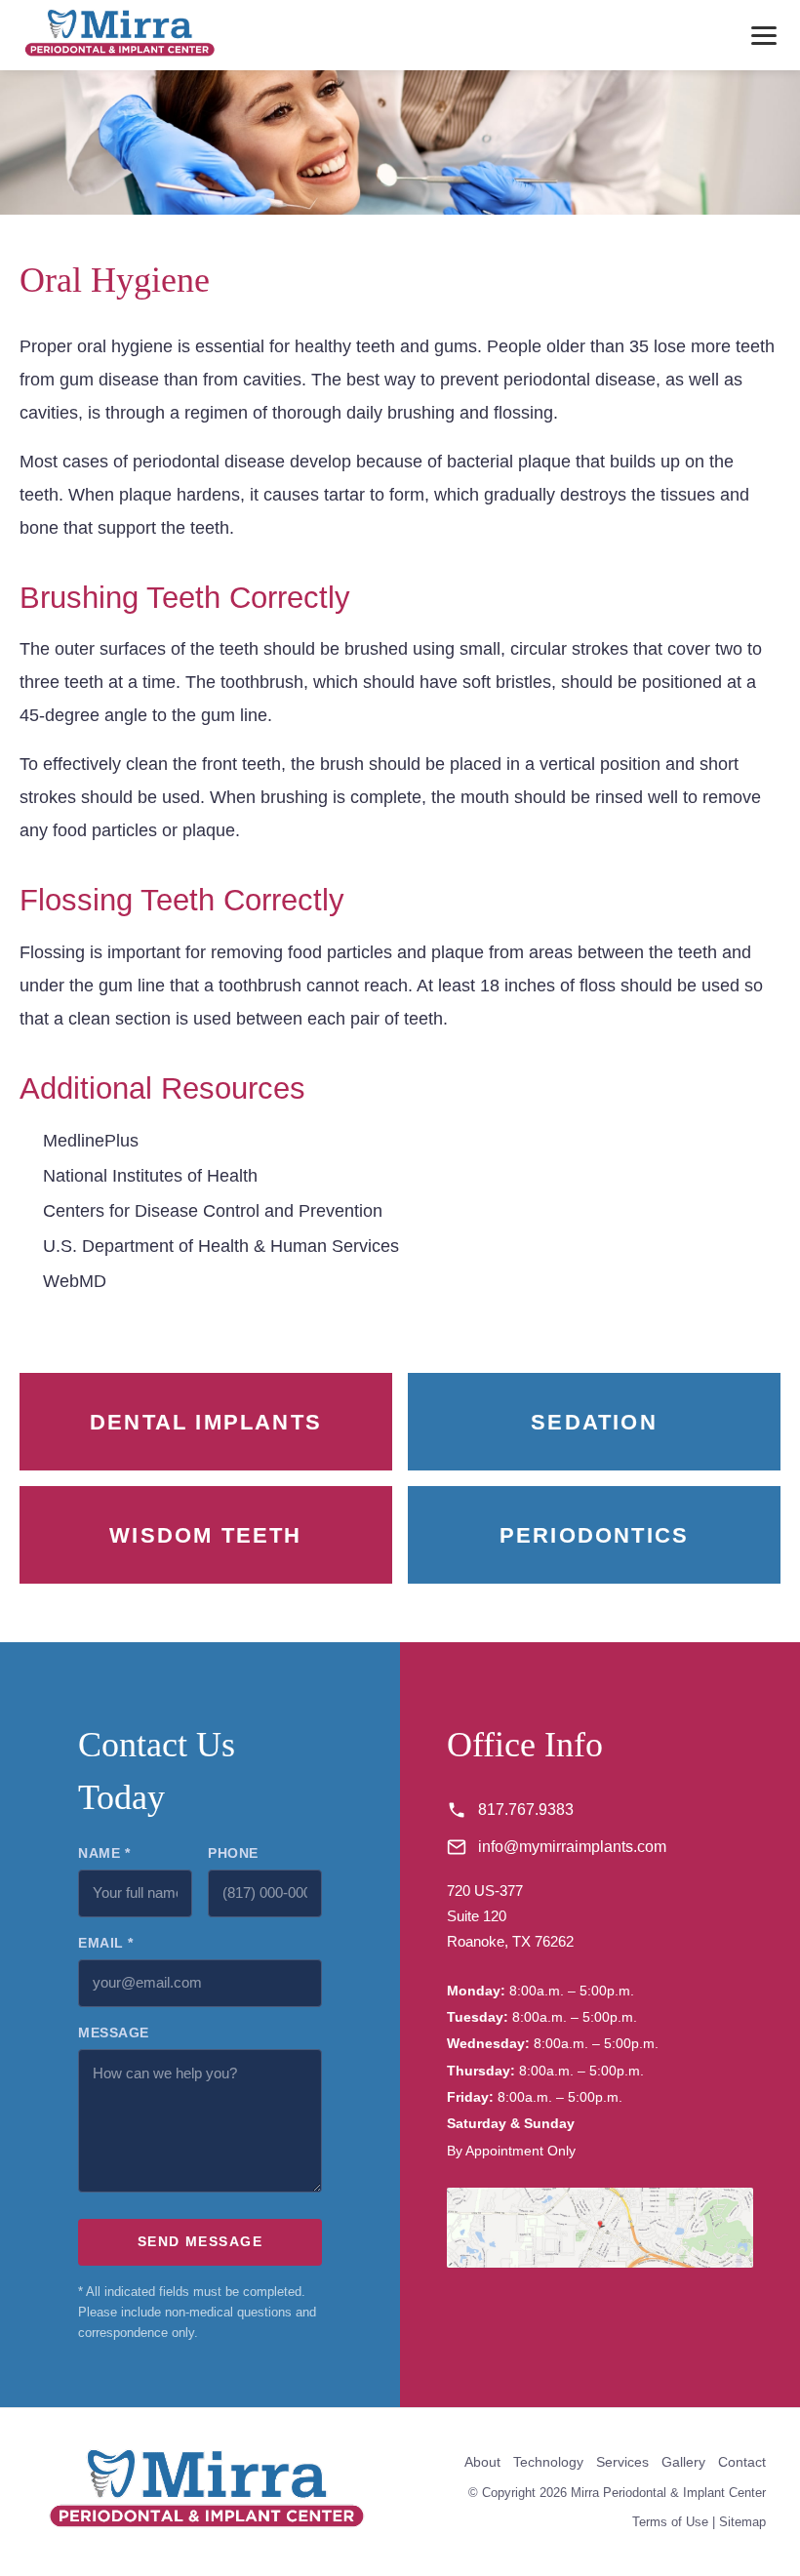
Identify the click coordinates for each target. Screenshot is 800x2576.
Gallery (683, 2462)
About (482, 2462)
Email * (106, 1943)
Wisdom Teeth (205, 1535)
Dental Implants (206, 1422)
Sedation (594, 1422)
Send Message (200, 2241)
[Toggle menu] (763, 36)
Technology (548, 2462)
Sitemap (742, 2522)
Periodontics (594, 1535)
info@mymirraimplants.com (572, 1846)
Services (622, 2462)
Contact (742, 2462)
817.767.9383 (526, 1809)
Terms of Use (670, 2522)
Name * (104, 1853)
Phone (233, 1853)
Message (113, 2032)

──────

Print every entry verbatim and leave all pictures out.

--- Solution ---
Identify the click coordinates for each target. Screenshot is 800x2576.
Gallery (683, 2462)
About (482, 2462)
Email * (106, 1943)
Wisdom Teeth (205, 1535)
Dental Implants (206, 1422)
Sedation (594, 1422)
Send Message (200, 2241)
[Toggle menu] (763, 36)
Technology (548, 2462)
Sitemap (742, 2522)
Periodontics (594, 1535)
info@mymirraimplants.com (572, 1846)
Services (622, 2462)
Contact (742, 2462)
817.767.9383 (526, 1809)
Terms of Use (670, 2522)
Name * (104, 1853)
Phone (233, 1853)
Message (113, 2032)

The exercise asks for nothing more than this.